August 13th was a really good summer for the UK last year.
Or so the saying goes when Brits (or maybe just me) describe the summertime in the United Kingdom. It’s not everyday that we get heatwaves (or at least while I was growing up in Stockport in northern England). However, Britain’s latest heatwave has helped break several solar power-generation records, and although not for the first time, renewable energy source briefly eclipsed gas power stations as the UK’s top source of electricity.
A run of largely cloudless days has seen a series of highs for power generation by the sector. According to Sheffield Solar based out of Sheffield University, five of the seven days between June 21st and 28th had generated over 75GWh of solar PV from the 13GW of installed capacity on the National Grid.
Solar output also hit more than 8GW for ten consecutive days and only once in the last 13 has the output been less than 8GW — July 1st saw the UK max out at 7.55GW. The record for peak solar generation was 9.42GW, set on 14 May this year, almost 1GW higher than the previous year.

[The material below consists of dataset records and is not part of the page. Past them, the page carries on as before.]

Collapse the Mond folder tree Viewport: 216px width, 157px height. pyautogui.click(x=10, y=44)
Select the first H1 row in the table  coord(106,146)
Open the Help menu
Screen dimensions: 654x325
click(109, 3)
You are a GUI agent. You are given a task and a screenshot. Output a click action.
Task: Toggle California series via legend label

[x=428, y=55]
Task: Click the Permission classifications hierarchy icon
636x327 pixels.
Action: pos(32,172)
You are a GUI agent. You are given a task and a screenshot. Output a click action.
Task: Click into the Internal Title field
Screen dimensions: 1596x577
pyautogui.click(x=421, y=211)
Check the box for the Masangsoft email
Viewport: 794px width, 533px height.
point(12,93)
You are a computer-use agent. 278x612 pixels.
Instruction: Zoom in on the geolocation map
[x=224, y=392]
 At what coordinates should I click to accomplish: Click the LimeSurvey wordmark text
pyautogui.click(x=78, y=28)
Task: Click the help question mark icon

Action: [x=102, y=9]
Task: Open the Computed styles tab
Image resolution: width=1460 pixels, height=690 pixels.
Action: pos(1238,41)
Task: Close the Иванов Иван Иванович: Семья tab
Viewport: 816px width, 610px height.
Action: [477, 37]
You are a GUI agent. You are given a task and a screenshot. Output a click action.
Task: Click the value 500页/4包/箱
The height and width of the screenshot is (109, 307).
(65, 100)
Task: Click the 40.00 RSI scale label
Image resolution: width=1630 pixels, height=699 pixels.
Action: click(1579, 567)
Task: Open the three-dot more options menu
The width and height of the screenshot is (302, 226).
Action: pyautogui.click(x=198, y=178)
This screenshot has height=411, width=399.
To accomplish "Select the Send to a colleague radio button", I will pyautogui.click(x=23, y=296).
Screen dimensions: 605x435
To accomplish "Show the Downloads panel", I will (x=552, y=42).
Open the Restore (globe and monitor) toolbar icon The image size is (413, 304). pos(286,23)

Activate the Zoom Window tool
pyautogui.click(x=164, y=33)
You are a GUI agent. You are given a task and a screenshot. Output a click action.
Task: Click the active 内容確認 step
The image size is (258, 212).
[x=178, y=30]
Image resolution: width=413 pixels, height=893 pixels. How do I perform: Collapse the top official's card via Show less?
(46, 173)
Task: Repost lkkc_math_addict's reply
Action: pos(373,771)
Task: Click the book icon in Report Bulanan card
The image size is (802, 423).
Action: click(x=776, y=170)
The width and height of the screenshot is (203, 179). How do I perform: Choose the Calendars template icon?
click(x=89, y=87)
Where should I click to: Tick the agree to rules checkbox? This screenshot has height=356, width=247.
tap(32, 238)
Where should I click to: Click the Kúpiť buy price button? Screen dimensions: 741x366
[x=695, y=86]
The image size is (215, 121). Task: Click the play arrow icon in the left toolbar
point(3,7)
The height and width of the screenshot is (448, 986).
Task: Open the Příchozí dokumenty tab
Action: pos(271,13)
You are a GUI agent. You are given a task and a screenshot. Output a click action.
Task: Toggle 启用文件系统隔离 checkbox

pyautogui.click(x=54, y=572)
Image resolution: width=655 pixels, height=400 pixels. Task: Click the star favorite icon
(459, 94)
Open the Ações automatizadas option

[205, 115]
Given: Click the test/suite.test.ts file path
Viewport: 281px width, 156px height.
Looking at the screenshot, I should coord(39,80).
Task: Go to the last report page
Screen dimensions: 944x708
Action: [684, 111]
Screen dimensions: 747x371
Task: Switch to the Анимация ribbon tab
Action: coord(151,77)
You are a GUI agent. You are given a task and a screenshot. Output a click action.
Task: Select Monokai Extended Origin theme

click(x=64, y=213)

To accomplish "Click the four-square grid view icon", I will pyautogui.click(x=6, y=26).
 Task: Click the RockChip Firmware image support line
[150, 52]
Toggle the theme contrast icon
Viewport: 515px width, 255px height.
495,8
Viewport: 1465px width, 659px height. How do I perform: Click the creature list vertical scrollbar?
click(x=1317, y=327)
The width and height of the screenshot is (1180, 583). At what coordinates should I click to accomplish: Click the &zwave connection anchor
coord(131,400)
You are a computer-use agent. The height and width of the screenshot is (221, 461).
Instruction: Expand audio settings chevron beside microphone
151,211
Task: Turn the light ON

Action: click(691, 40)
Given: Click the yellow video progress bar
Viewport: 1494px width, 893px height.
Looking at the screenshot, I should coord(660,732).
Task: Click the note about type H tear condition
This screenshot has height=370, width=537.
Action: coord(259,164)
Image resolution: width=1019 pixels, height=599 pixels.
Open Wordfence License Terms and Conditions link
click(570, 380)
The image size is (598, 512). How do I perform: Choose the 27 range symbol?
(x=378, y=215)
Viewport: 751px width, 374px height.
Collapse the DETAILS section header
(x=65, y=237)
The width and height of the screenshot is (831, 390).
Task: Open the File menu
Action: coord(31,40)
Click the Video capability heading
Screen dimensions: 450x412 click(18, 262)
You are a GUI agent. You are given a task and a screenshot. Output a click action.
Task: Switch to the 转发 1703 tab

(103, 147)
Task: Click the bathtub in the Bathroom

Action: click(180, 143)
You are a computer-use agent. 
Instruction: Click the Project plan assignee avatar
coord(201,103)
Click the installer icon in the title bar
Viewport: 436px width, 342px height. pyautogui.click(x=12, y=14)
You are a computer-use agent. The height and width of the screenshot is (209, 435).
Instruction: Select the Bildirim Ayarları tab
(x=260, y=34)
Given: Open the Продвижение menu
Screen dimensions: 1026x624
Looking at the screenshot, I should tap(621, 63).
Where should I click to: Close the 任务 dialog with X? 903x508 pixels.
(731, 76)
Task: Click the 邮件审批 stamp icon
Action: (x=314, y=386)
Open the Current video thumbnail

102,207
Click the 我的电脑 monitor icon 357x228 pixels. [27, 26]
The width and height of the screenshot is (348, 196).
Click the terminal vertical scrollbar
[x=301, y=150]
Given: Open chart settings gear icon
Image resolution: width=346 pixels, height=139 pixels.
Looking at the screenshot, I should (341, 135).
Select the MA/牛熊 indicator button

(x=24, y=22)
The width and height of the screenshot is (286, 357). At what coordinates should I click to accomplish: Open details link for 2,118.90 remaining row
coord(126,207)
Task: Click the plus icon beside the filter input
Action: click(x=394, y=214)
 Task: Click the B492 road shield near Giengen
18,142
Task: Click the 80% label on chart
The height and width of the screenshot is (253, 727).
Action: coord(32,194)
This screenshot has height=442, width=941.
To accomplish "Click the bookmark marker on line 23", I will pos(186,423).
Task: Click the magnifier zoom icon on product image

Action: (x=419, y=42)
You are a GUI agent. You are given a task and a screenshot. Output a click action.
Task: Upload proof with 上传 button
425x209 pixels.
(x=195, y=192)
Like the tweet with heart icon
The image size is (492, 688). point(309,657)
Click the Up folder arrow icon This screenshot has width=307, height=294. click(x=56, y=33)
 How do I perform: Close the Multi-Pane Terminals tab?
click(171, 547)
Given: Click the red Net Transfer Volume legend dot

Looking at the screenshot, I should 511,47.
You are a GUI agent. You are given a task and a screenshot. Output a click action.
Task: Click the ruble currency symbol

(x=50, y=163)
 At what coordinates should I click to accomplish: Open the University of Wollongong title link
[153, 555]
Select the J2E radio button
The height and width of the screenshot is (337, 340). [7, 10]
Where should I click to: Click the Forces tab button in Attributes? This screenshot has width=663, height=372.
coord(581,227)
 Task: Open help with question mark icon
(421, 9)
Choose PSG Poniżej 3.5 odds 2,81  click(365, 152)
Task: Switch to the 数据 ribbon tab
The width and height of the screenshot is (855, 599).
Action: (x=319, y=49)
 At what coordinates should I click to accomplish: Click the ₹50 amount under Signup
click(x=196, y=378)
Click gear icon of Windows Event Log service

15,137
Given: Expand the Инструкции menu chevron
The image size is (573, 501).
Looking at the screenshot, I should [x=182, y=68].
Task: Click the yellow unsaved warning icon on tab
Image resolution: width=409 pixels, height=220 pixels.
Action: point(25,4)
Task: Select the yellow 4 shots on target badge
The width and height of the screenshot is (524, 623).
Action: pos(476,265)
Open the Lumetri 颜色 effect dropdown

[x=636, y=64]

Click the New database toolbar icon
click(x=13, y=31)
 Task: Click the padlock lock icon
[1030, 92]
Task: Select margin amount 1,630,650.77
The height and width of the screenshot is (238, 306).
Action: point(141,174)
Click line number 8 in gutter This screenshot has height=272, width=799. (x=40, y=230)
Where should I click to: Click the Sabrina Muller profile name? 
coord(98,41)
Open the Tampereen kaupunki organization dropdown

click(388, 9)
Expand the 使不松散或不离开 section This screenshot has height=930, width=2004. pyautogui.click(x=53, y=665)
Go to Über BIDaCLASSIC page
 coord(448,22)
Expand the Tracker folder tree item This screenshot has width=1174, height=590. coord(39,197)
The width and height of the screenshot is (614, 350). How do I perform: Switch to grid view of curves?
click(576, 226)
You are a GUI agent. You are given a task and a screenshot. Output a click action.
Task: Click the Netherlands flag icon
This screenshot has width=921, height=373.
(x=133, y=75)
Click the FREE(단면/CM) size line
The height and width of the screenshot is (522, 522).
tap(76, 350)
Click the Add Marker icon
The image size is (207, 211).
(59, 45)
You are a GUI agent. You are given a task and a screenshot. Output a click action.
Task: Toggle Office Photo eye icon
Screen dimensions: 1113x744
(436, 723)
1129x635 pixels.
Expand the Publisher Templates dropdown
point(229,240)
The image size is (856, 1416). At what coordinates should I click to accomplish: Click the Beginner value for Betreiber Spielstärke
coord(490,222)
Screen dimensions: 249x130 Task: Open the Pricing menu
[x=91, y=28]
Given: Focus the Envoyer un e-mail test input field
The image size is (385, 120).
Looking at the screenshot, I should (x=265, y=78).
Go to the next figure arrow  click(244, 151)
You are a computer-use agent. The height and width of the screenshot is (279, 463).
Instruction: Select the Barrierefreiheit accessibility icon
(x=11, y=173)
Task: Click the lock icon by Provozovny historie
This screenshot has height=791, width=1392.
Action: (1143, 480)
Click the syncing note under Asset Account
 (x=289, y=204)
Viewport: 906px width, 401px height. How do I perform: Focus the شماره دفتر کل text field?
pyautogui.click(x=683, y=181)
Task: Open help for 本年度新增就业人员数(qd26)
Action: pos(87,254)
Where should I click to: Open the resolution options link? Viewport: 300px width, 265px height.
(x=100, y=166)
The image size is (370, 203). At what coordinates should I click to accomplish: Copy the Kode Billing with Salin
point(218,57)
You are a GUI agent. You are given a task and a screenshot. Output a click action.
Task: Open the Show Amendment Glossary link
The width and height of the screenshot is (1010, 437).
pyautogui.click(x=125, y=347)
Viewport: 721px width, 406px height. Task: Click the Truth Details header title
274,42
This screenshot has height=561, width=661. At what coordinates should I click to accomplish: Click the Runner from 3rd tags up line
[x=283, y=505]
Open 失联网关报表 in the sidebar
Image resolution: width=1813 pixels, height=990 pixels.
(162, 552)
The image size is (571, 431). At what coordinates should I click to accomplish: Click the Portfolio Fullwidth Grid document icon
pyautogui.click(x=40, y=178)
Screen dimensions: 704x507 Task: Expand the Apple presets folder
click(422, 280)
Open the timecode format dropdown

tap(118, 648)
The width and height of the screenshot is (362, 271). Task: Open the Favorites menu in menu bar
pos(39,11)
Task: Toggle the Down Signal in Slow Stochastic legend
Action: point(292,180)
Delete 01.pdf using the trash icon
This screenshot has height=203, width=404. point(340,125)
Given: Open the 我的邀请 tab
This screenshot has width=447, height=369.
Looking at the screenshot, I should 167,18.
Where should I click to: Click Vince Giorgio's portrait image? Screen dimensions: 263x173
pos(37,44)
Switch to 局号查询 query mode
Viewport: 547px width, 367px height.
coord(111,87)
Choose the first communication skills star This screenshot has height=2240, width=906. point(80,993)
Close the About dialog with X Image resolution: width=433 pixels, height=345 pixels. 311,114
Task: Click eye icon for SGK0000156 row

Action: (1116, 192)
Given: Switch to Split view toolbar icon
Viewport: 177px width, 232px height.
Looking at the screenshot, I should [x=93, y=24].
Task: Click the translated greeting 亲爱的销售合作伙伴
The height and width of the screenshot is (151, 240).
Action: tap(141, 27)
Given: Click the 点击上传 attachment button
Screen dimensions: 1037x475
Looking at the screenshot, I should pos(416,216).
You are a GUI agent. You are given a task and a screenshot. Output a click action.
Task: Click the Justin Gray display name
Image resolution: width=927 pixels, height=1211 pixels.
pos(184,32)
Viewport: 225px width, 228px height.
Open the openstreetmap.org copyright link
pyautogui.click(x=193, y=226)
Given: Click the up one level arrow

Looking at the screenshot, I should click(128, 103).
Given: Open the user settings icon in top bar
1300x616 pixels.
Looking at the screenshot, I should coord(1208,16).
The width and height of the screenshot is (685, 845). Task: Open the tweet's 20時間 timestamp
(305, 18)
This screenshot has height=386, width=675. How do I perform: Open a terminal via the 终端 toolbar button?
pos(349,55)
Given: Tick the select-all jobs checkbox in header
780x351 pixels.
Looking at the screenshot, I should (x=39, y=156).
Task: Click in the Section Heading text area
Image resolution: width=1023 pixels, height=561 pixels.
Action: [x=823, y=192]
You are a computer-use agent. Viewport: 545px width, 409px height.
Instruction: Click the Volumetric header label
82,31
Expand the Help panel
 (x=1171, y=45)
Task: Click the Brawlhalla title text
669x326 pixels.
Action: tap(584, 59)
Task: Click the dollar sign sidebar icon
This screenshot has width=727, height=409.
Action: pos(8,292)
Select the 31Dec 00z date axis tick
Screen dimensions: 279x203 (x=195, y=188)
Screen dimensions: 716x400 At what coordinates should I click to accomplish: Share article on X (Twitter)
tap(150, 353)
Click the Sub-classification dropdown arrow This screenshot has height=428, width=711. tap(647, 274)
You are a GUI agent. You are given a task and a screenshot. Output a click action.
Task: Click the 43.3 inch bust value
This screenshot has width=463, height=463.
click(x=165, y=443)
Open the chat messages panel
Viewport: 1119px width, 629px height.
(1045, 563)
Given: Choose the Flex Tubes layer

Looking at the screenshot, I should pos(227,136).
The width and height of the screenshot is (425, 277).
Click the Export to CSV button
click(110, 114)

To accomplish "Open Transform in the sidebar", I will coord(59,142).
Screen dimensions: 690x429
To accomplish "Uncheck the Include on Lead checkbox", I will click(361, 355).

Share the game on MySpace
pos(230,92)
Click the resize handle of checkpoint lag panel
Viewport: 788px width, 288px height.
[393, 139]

While gas and nuclear power are still the dominant generators for the UK, it is clear to see just how far solar PV has developed over the last few years. A decade ago, solar contributed almost nothing to UK electricity supplies. In 2018, even in the winter months, solar PV has been consistent in providing a minimum 4% of the demand.
“During the past 12 months alone, we have seen renewable generation records broken and we expect this trend to continue, as technology advances and we find new ways to accommodate and manage more wind and solar power on our network.” — Duncan Burt, Director of System Operations at National Grid
For about an hour on Saturday afternoon, solar panels across the country’s rooftops and fields were the number one source of electricity, with a share of more than 27%. So far, solar has only come top at weekends, when demand is lower.
However, since the subsidies for solar came to an end, installations have slowed down meaning that there hasn’t been significant additional capcity coming online to the National Grid. This would lead to gas and nuclear to keep the ranking of top generators of power in the UK. Or at least for now anyway.
Over the past decade, technological advances in solar PV have rapidly increased the efficiency and performance of solar systems. Ten years ago, an average solar panel (5' x 3' in size) rated at around 200W. Today, we’re seeing solar panels reach 400W in a 6' x 3' frame. With efficiency of the solar panels able to convert sunlight into electricity nearly double, more power can be generated on the same footprint for a project. In a post-subsidy industry, there is some light at the end of this tunnel.
Hive Energy told an industry audience last week that it believes technological improvements mean its planned solar farm will have 14% more capacity than originally conceived.
The Cleve Hill project could potentially reach 400MW, dwarfing the UK’s current largest solar farm, a 72.2MW one in Wales.
“This marks the start of subsidy-free solar being economically viable, and I genuinely believe we’ll see bigger changes to the electricity sector in the next 10 years than we’ve seen in the past 10.” — Dr. Alastair Buckley, University of Sheffield.
With technological advances, viability of subsidy free solar projects in the UK, and a restart for large scale installations, hopefully we can see more of the generation pie coming from solar PV.